My husband was diagnosed with mp last September and now found a new doctor who said he needed a blood test to show he truly had this disease. The blood test has come back negative. Now when we were in the hospital for same symptoms they told him he doesnt have it or maybe never did or maybe after being on meds it just wont show. They told him he no longer has diverticulitis or diverticulosis. They are trying to tell him they think he has severe ibs but are doing nothing to help.
….
Hi again everyone! Well I had my surgery to remove the abdominal masses and they turned out to be lipomas. They were both benign. I have also been diagnosed with central sleep apnea so I was prescribed an ASV machine which I use every night.

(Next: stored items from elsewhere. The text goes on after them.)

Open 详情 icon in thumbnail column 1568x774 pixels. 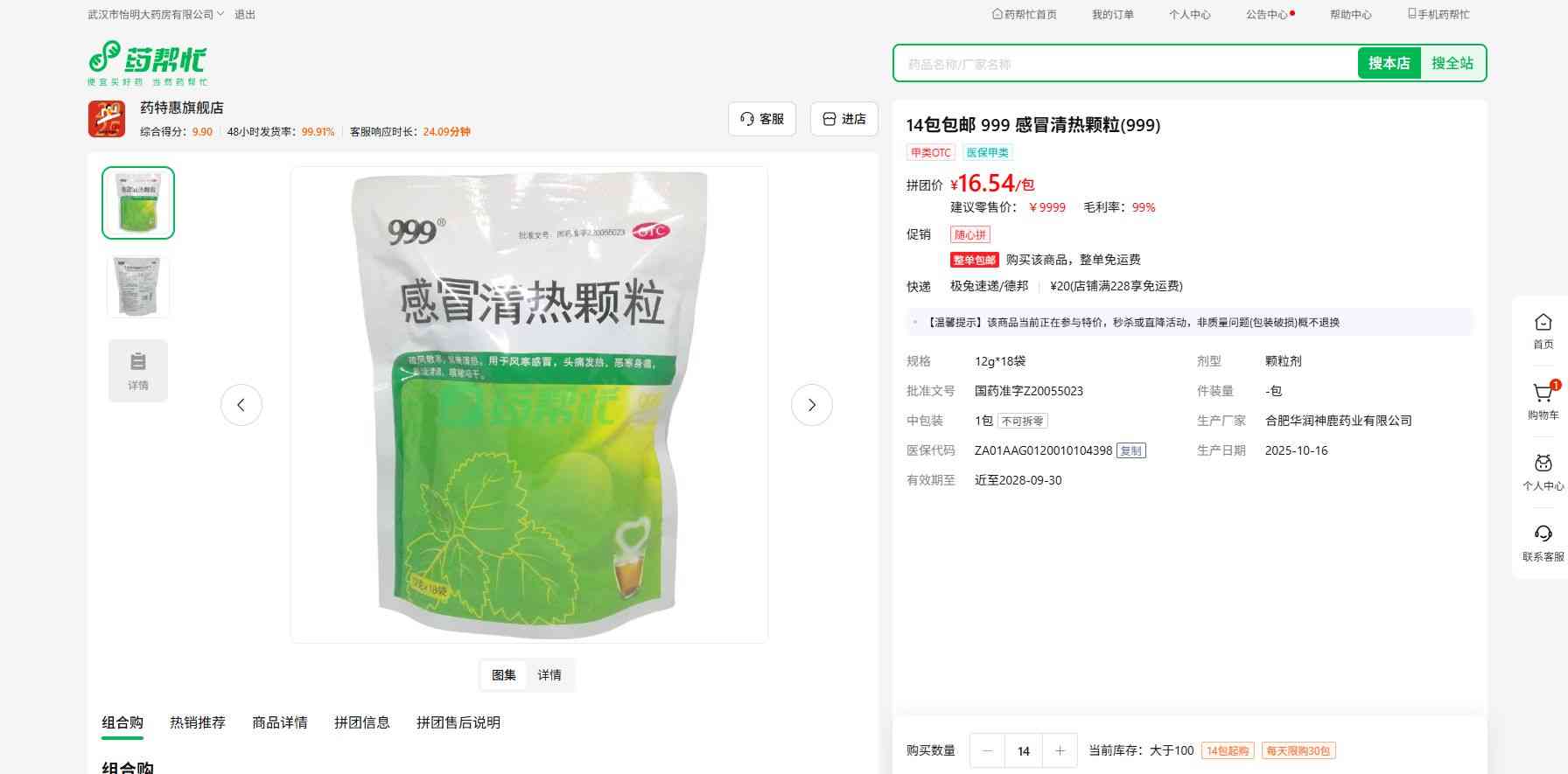[138, 371]
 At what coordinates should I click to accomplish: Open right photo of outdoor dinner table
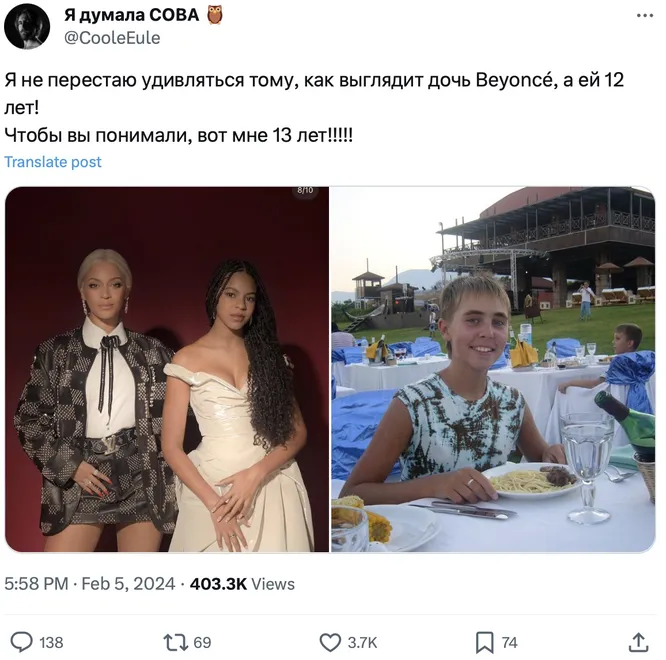(x=493, y=369)
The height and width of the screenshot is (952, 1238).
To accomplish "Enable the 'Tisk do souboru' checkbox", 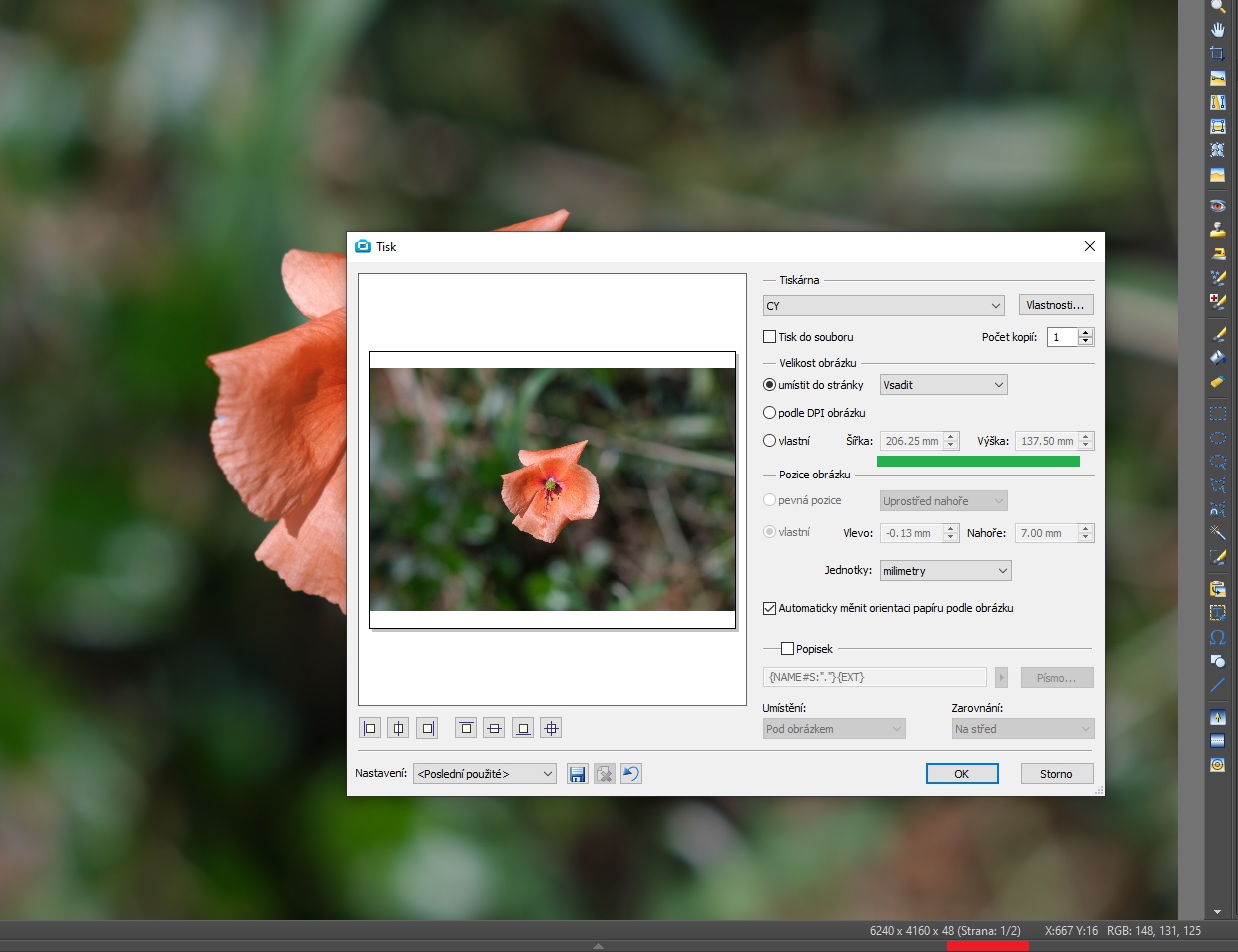I will pyautogui.click(x=770, y=337).
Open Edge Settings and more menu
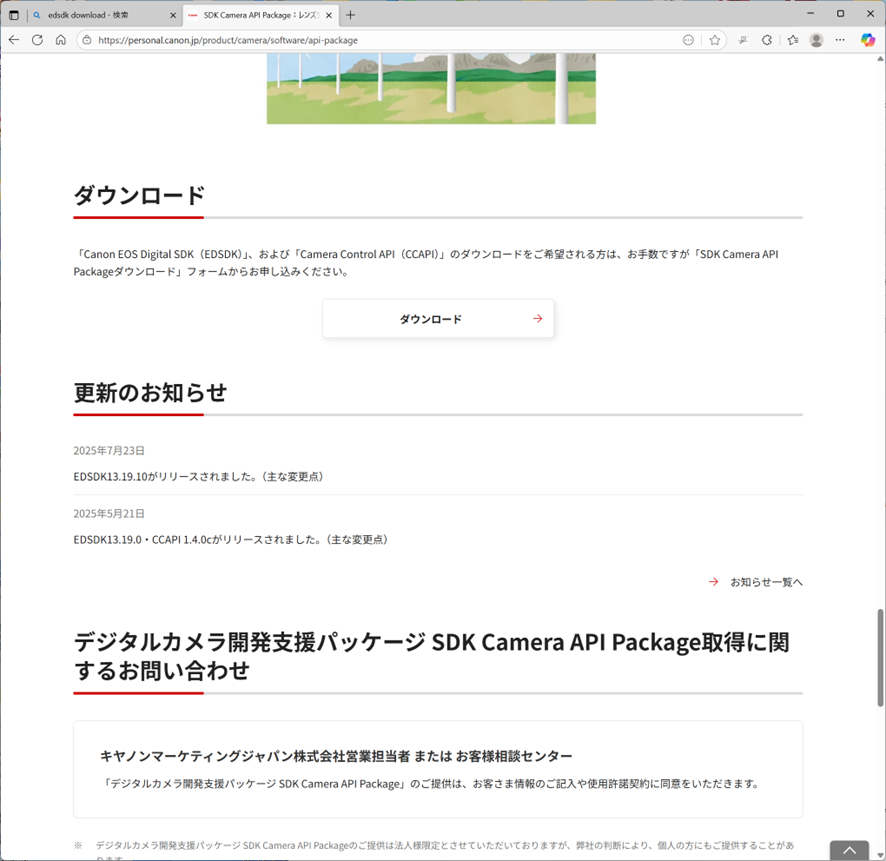Viewport: 886px width, 861px height. pyautogui.click(x=841, y=40)
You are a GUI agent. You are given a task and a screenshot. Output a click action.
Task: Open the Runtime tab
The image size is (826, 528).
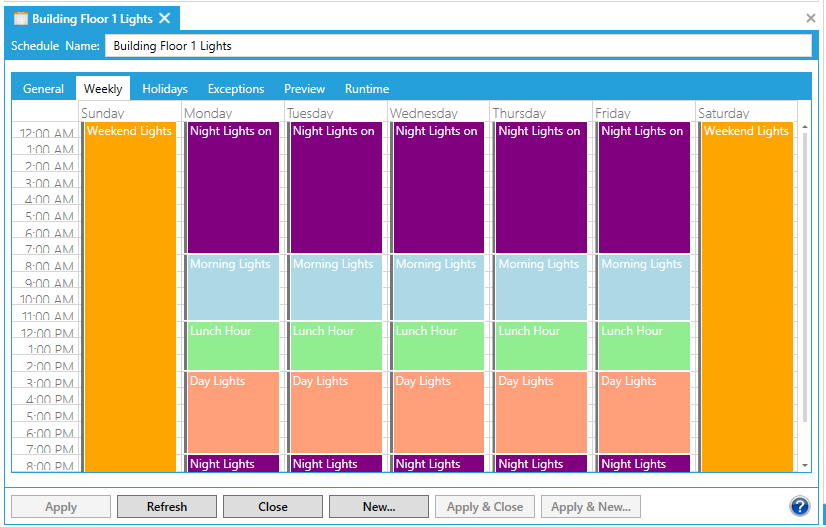click(x=367, y=89)
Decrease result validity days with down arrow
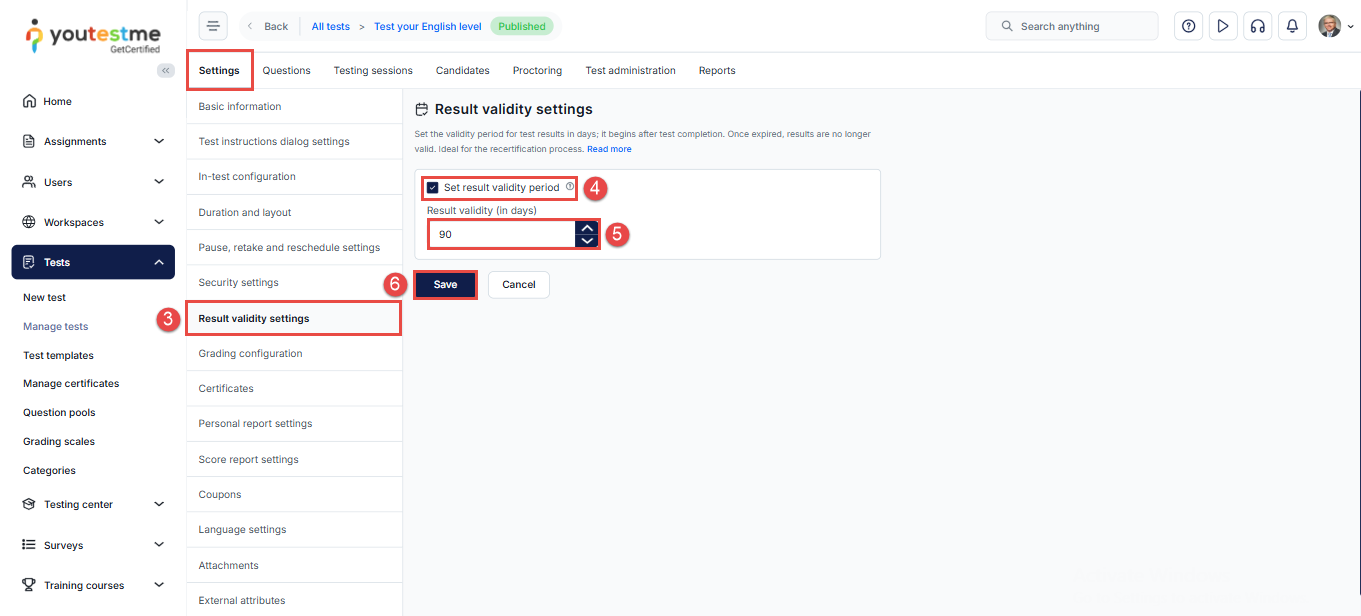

My MP is still active. I rarely have any appetite at all. So I force myself to eat. They have taken away several of the meds I was on with the intent of that being the reason for always being tired with heavy limbs, fatigued all of the time with no relief from a good nights sleep. Any advice on these continuing conditions? There are days when even getting out of bed is a chore. It’s getting very frustrating to not get any relief and for the doctors to not be able to get it figured out. I go for an electromyoggraphy and nerve condition test this week. The pain management doctor mentioned peripheral neuropathy or peripheral radiculopathy. The appt is this Tuesday so I will let you know how that turns out. Has anyone had these concerns/symptoms that you are dealing with?
Good luck and keep us posted. I wish I had an answer for you. My MP comes and goes and I live in fear that someday they will say oh, we are sorry, but it is now cancerous and no chances left for me.